Three histograms were generated above, the first histogram is an overview of the distribution of the data, while the second and third histogram give a closer look into the distribution in group 1 and group 2. Within the range [15,000, 65,000], there is no significant difference in the distribution, while a notable increase is observed in frequency count in group 2 compared to group 1 within the range [0, 15,000]. This doesn’t show a clear correlation between age and health insurance premiums.

2.4.3 scatter plot

plot(Insurance$age, Insurance$charges, main="Effect of age on Health Insurance Premiums", xlab="Age", ylab="Health Insurance Premiums (USD)")
mod<-lm(charges~age)
abline(mod)

This scatter plot provides another overview of the distribution of the data set, with the dependent variable being the cost of private health insurance. Compared to the histogram, the scatter plot does not consist of a frequency count, but it is more desired when identifying the outlier(s), due to the visualisation of the data set. The linear regression line suggests that as the independent variable (age) increases, the dependent variable (cost of private health insurance) also increases, therefore, exhibiting a positive relationship between the two variables. The linear regression line verified the hypothesis that cost of private health insurance increases as the age of the buyer increases.This scatter plot clearly shows a correlation between age and insurance premiums. This is further demonstrated through the upward slope of the regression abline.

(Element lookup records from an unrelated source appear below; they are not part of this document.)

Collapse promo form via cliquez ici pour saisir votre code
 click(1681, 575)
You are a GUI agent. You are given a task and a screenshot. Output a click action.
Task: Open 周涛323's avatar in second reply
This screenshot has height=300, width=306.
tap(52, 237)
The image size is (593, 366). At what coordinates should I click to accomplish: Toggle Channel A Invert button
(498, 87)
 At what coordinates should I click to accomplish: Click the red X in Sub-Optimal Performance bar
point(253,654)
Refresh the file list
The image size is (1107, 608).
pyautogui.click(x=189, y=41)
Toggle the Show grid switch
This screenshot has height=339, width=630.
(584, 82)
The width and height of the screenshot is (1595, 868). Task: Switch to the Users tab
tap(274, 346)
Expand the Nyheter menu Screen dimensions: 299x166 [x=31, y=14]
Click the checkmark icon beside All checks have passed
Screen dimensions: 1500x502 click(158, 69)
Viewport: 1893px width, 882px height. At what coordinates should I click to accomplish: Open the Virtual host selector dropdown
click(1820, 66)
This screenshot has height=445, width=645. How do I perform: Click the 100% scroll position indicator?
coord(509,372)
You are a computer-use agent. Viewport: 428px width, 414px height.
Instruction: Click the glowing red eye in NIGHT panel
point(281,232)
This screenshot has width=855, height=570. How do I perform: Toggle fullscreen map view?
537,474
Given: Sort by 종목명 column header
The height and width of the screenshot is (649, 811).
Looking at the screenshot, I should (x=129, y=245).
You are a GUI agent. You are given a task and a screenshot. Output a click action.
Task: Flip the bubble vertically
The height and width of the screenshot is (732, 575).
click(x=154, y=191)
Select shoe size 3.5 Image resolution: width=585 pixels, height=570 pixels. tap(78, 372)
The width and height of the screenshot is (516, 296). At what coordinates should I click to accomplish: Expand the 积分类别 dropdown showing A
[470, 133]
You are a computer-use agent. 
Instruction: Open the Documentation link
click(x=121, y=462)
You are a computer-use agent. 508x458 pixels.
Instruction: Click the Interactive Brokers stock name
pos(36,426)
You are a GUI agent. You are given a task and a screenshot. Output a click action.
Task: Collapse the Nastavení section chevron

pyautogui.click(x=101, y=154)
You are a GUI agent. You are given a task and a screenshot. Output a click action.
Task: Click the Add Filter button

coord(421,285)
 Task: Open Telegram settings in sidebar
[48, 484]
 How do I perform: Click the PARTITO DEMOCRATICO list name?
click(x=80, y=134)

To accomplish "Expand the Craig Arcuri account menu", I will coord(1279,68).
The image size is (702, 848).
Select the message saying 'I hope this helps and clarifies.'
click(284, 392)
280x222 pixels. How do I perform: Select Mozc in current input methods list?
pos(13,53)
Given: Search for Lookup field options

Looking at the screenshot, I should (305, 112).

2.4.4 linear regression model

summary(mod)

## 
## Call:
## lm(formula = charges ~ age)
## 
## Residuals:
##    Min     1Q Median     3Q    Max 
##  -8059  -6671  -5939   5440  47829 
## 
## Coefficients:
##             Estimate Std. Error t value Pr(>|t|)    
## (Intercept)   3165.9      937.1   3.378 0.000751 ***
## age            257.7       22.5  11.453  < 2e-16 ***
## ---
## Signif. codes:  0 '***' 0.001 '**' 0.01 '*' 0.05 '.' 0.1 ' ' 1
## 
## Residual standard error: 11560 on 1336 degrees of freedom
## Multiple R-squared:  0.08941,    Adjusted R-squared:  0.08872 
## F-statistic: 131.2 on 1 and 1336 DF,  p-value: < 2.2e-16

lm(charges~age)

## 
## Call:
## lm(formula = charges ~ age)
## 
## Coefficients:
## (Intercept)          age  
##      3165.9        257.7

b1 <- 3165.9 
b2 <- 257.7
y = b1 + b2*(20)
y

## [1] 8319.9

The linear regression model above demonstrates the relationship between the dependent and independent variables. The two intercepts given (3165.9 and 257.7) can be used to predict the cost of health insurance (y) at any given age (x). Above, the two intercepts given by the linear regression model were inputted into the linear regression equation (y = b1 + b2*(x)). Using the age 20, the linear regression model can be assessed to be accurate, as the result was 8319.9, which is accurate based off of the scatter plot above, where we can see at age 20, the abline is at roughly 8000. Thus, this linear regression model is accurate and can be used to demonstrate the positive correlation between age and health insurance premiums.

2.4.5 conclusion

From the data analysis above, it can be concluded that as age increases, so too will the cost of health insurance. There is a consistent and significant correlation between older age and more expensive health insurance premiums demonstrated. The histograms showed less compelling evidence of this, but the scatterplot, means, medians and linear regression model all clearly show a positive correlation between age and the cost of health insurance premiums. Thus, the cost of private health insurance in the US increases as a function of age.

3 References

Australian Government Department of Health (2019). What are the effects of smoking and tobacco? [online] Australian Government Department of Health. Available at: https://www.health.gov.au/health-topics/smoking-and-tobacco/about-smoking-and-tobacco/what-are-the-effects-of-smoking-and-tobacco [Accessed 17 Sep. 2020].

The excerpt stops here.